### MATERIAL FOR THIS EXERCISE

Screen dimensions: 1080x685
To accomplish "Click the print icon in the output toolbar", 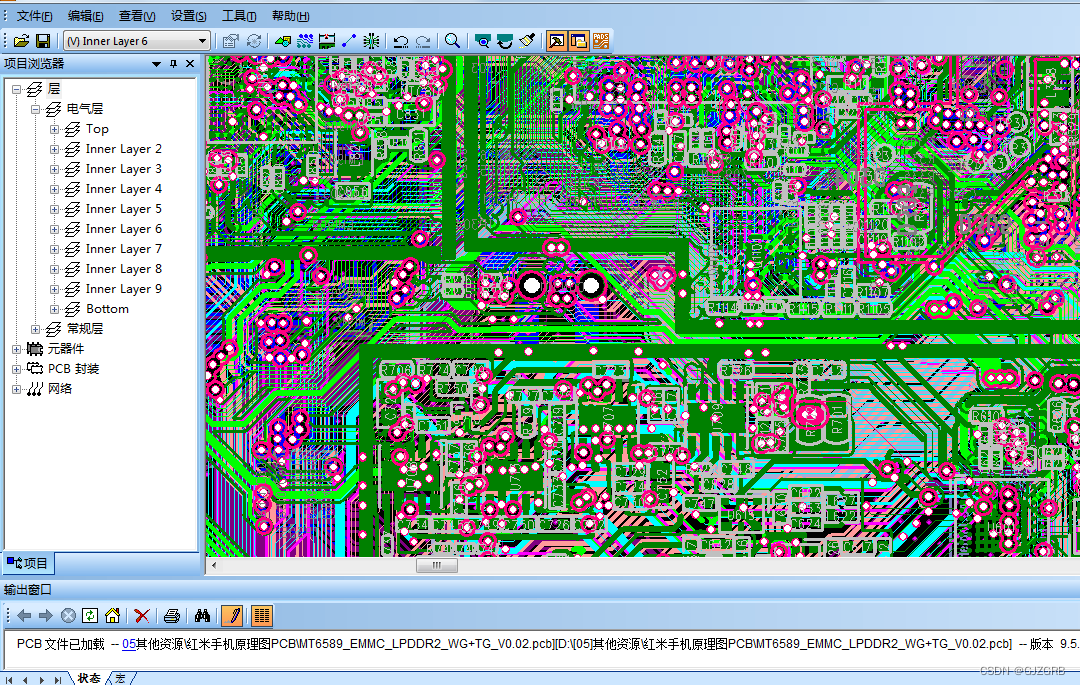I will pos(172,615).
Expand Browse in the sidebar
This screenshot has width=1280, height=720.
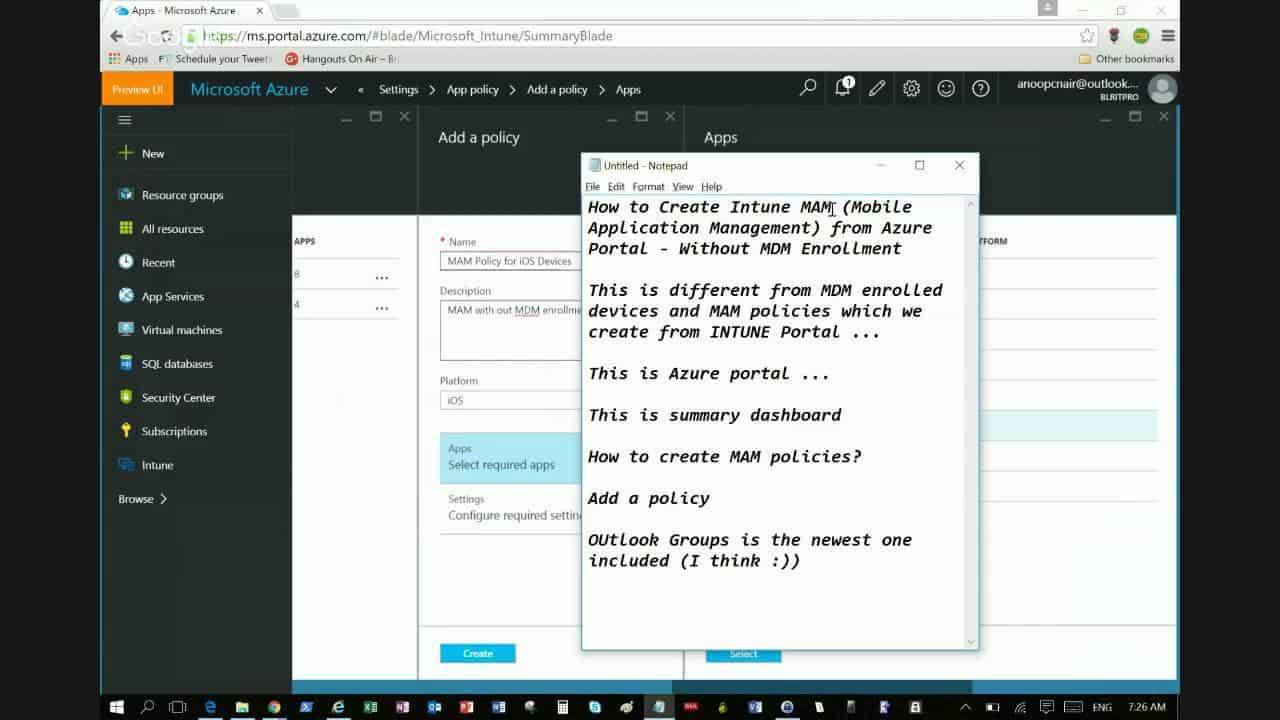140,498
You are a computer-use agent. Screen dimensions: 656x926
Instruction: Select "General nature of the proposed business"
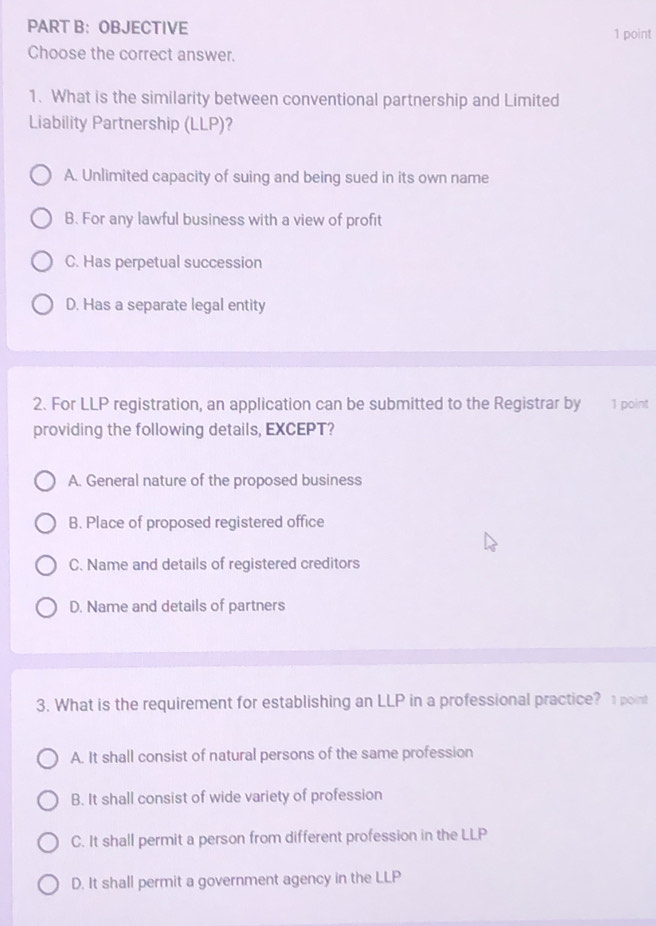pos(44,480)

######

▸ WHAT YOU WILL DO: In how many lines of the records does the word "dimensions" appear? Reply with the number only.

▸ ANSWER TO THE EXERCISE: 2